Coming soon to the Green Line and St. Paul’s South St. Anthony Park neighborhood: the storied Twin Cities theater and playwriting center that helped launch the career of storied writer August Wilson nearly 40 years ago.

The Playwrights’ Center anticipates leaving its Franklin Avenue perch in Minneapolis’ Seward neighborhood and moving to a new home at 710 Raymond Ave., about a block south of Caffe Biaggio and University Avenue, with twice the square footage.

The 19,500-square foot building, which is currently a mix of warehouse storage and office space, will be completely renovated in an $8 million remodeling effort.

“We love our Seward neighborhood where we are, but the limitations of the center make it challenging there as the center has grown, as our programming has grown,” said Robert Chelimsky, Playwrights’ Center managing director, in an interview.

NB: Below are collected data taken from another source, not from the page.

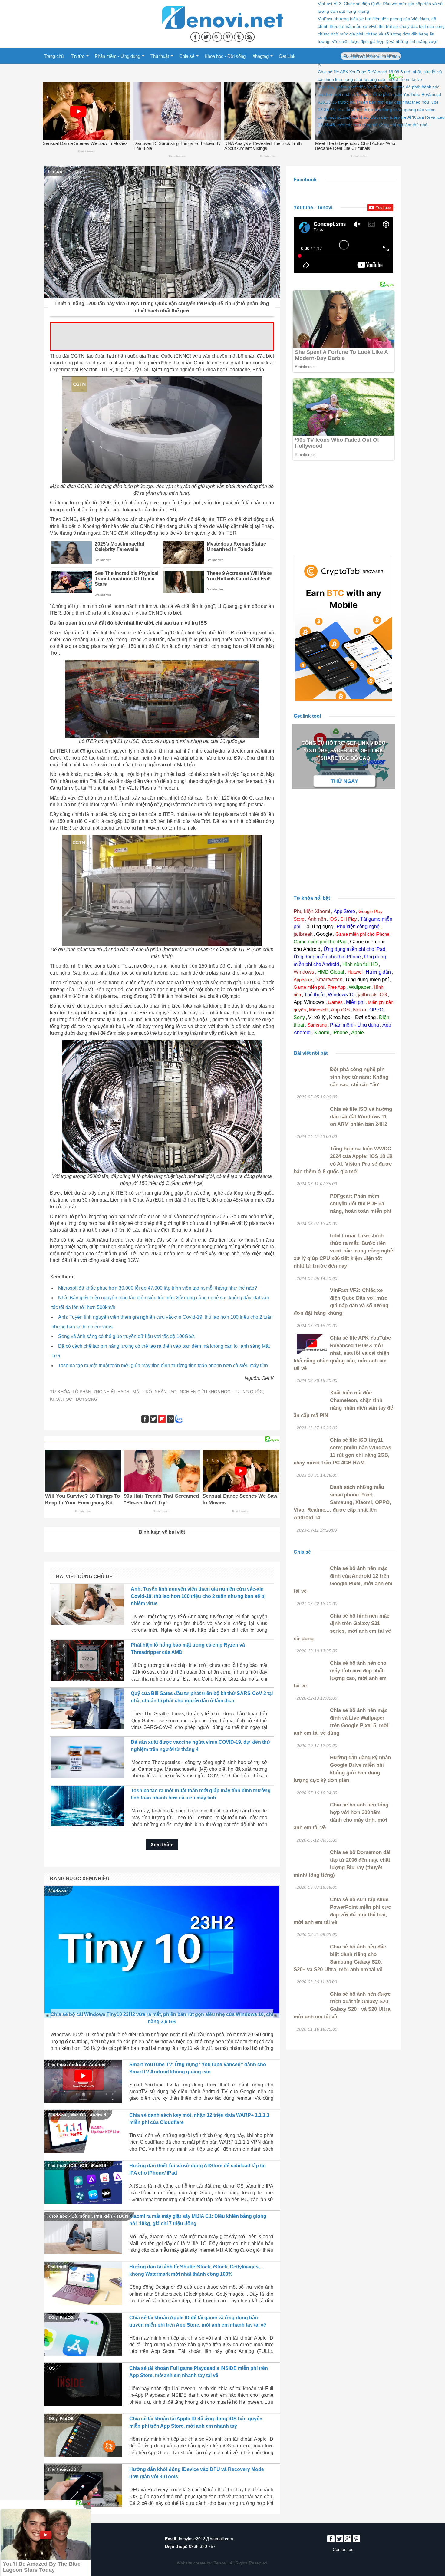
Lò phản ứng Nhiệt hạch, (101, 1391)
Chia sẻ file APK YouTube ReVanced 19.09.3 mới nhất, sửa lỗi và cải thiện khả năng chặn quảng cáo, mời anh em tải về (342, 1353)
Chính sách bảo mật (64, 2538)
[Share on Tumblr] (239, 35)
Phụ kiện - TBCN (111, 2216)
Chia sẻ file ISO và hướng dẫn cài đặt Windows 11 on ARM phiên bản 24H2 (361, 1116)
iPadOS (98, 2165)
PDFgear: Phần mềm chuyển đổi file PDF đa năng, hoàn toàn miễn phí (360, 1203)
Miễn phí (355, 1002)
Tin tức (77, 56)
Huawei (355, 972)
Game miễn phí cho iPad (320, 941)
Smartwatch (328, 979)
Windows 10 (341, 994)
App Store (344, 911)
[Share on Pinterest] (228, 35)
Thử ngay (344, 780)
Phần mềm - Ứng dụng (117, 56)
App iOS (340, 1010)
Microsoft (318, 1009)
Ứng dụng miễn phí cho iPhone (327, 956)
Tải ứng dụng (318, 926)
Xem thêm (161, 1844)
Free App (336, 987)
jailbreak (303, 934)
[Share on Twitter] (206, 35)
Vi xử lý (317, 1017)
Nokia (359, 1010)
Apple (357, 1032)
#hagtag (261, 56)
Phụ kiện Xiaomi (312, 911)
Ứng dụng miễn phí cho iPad (354, 949)
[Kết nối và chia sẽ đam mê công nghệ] (222, 9)
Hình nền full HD (360, 964)
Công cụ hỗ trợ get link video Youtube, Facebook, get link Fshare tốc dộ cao (343, 750)
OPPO (376, 1009)
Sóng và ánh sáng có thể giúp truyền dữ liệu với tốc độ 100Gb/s (126, 1336)
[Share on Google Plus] (217, 35)
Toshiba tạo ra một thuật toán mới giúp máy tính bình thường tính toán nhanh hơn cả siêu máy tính (163, 1365)
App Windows (309, 1002)
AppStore (303, 979)
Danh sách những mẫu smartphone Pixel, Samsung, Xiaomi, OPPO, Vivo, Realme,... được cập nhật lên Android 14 (342, 1502)
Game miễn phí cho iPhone (362, 934)
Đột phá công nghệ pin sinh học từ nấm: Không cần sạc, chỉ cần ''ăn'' (359, 1077)
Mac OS (78, 2115)
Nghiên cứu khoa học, (206, 1391)
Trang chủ (54, 56)
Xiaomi (321, 1032)
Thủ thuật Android (66, 2064)
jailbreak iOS (372, 995)
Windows (57, 1890)
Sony (299, 1017)
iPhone (340, 1032)
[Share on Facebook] (195, 35)
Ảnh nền (317, 919)
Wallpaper (360, 987)
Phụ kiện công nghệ (358, 926)
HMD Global (331, 972)
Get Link (287, 56)
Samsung (317, 1024)
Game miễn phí (309, 987)
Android (97, 2064)
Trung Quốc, (249, 1391)
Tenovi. (221, 2563)
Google (324, 934)
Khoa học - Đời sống (225, 56)
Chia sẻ (186, 56)
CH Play (348, 919)
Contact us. (343, 2549)
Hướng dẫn (378, 972)
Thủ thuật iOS (62, 2165)
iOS (83, 2165)
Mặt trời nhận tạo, (155, 1391)
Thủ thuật (159, 56)
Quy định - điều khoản (67, 2546)
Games (335, 1002)
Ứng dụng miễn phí (367, 979)
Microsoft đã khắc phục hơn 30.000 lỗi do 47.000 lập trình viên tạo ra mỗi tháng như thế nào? (157, 1288)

“We’ll be right off the Green Line, equidistant between the two downtowns,” he said. “Being centrally located and really accessible to the entire metro is exciting.”

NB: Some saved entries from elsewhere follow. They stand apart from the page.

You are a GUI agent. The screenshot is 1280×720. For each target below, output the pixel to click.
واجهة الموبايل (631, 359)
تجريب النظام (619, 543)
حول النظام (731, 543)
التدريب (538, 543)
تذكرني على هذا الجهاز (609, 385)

The relocation, which would happen in time for the center’s 50th anniversary season in 2021-22, is made possible in part by $850,000 from the $1.9 billion state bonding bill approved by the Minnesota Legislature last week.

Plans include a 150-seat theater, community gathering space, indoor and outdoor public spaces, classrooms, rehearsal studios, a wellness center and at least two apartments for artists in crisis or transition.

Farther east along the Green Line, after years in the planning, the long-anticipated Victoria Theater Arts Center on University Avenue in Frogtown is slated to receive $1 million from the state bonding bill. Another $12 million will back a North Minneapolis amphitheater near the Mississippi River.

The Playwrights’ Center location was scouted with help from organizers of St. Paul’s Creative Enterprise Zone, a cultural district where arts and nonprofit organizations have found community near creative workers.

In a written statement, Chelimsky also thanked Gov. Tim Walz, state Sen. Dick Cohen, DFL-St. Paul, state Rep. Kaohly Her, DFL-St. Paul, St. Paul Mayor Melvin Carter, City Council Member Mitra Jalali and Ramsey County Commissioner Toni Carter.

“Rep. Her, the speech she gave (about us) during the floor session on the Wednesday before the House passed the bonding bill, it was really potent,” Chelimsky said. “It was really powerful. She’s been a real champion.”

City and county officials included the center in the list of bonding priorities shared with legislative leaders.

Founded in 1971, the center workshops more than 70 new plays each year, and backs 25-30 writers and additional fellows with more than $400,000 annually in direct financial support. Its membership roster spans 2,200 playwrights.

The Playwrights’ Center recently launched a capital/capacity campaign to support the $8 million building project, as well as expanded annual public events, more fellowships, partnerships with other theaters and a more robust website and online learning opportunities.

“We’re still in the early stages of the campaign,” Chelimsky said. “There will be more news coming soon.”

The center has also embarked on an accredited playwriting program with Augsburg University, which is available to students throughout the state.